Challenge 2: Build a Contact Manager¶
def add_contact(contacts, name, phone, email):
"""Add a contact."""
contacts[name] = {"phone": phone, "email": email}
def remove_contact(contacts, name):
"""Remove a contact."""
if name in contacts:
del contacts[name]
else:
print(f"Contact '{name}' not found.")
def list_contacts(contacts):
"""List all contacts."""
if not contacts:
print("No contacts.")
return
for name, info in contacts.items():
print(f"{name}: {info['phone']}, {info['email']}")
def search_contact(contacts, name):
"""Search for a contact."""
info = contacts.get(name)
if info:
print(f"{name}: {info['phone']}, {info['email']}")
else:
print(f"Contact '{name}' not found.")
Why use contacts.get(name) instead of contacts[name]? contacts[name] raises KeyError if the name is not in the dictionary. contacts.get(name) returns None instead, which we can check with if info:.
Challenge 3: Implement a Simple Inventory System¶
class Inventory:
"""Simple inventory system."""
def __init__(self):
self.items = {}
def add_item(self, name, quantity, price):
"""Add an item to inventory."""
if name in self.items:
# Item already exists — just increase quantity
self.items[name]["quantity"] += quantity
else:
self.items[name] = {"quantity": quantity, "price": price}
def remove_item(self, name, quantity):
"""Remove items from inventory."""
if name not in self.items:
print(f"Item '{name}' not found.")
return
self.items[name]["quantity"] -= quantity
if self.items[name]["quantity"] <= 0:
del self.items[name]
def get_total_value(self):
"""Calculate total inventory value."""
total = 0
for item in self.items.values():
total += item["quantity"] * item["price"]
return total
def list_items(self):
"""List all items."""
for name, info in self.items.items():
value = info["quantity"] * info["price"]
print(f"{name}: {info['quantity']} @ ${info['price']:.2f} = ${value:.2f}")
Why delete the item when quantity reaches zero? An item with zero quantity is not in stock. Keeping it in the dictionary with quantity: 0 would clutter the inventory and require extra checks everywhere. Deleting it keeps the data clean.
Challenge 4: Find Patterns in Collections¶
# Find duplicates
items = [1, 2, 2, 3, 3, 3, 4, 4, 4, 4]
duplicates = [x for x in set(items) if items.count(x) > 1]
print(f"Duplicates: {duplicates}") # [2, 3, 4]

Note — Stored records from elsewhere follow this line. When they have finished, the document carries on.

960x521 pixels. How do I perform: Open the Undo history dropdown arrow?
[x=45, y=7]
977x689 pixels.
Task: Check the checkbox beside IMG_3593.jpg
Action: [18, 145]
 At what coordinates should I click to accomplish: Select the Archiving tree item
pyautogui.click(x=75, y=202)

# Find common elements between two lists
list1 = [1, 2, 3, 4, 5]
list2 = [3, 4, 5, 6, 7]
common = list(set(list1) & set(list2))
print(f"Common: {common}") # [3, 4, 5]
# Find missing elements
all_numbers = set(range(1, 6))
present = {1, 2, 4, 5}
missing = all_numbers - present
print(f"Missing: {missing}") # {3}
# Flatten nested list
nested = [[1, 2], [3, 4], [5, 6]]
flat = [item for sublist in nested for item in sublist]
print(f"Flattened: {flat}") # [1, 2, 3, 4, 5, 6]
Flattening with a nested comprehension: [item for sublist in nested for item in sublist] reads as "for each sublist in nested, for each item in sublist, yield item." The outer loop comes first, the inner loop second.
Group consecutive numbers:
numbers = [1, 2, 3, 5, 6, 7, 9, 10]
groups = []
current_group = [numbers[0]]
for n in numbers[1:]:
if n == current_group[-1] + 1:
current_group.append(n)
else:
groups.append(current_group)
current_group = [n]
groups.append(current_group) # don't forget the last group
print(f"Groups: {groups}") # [[1, 2, 3], [5, 6, 7], [9, 10]]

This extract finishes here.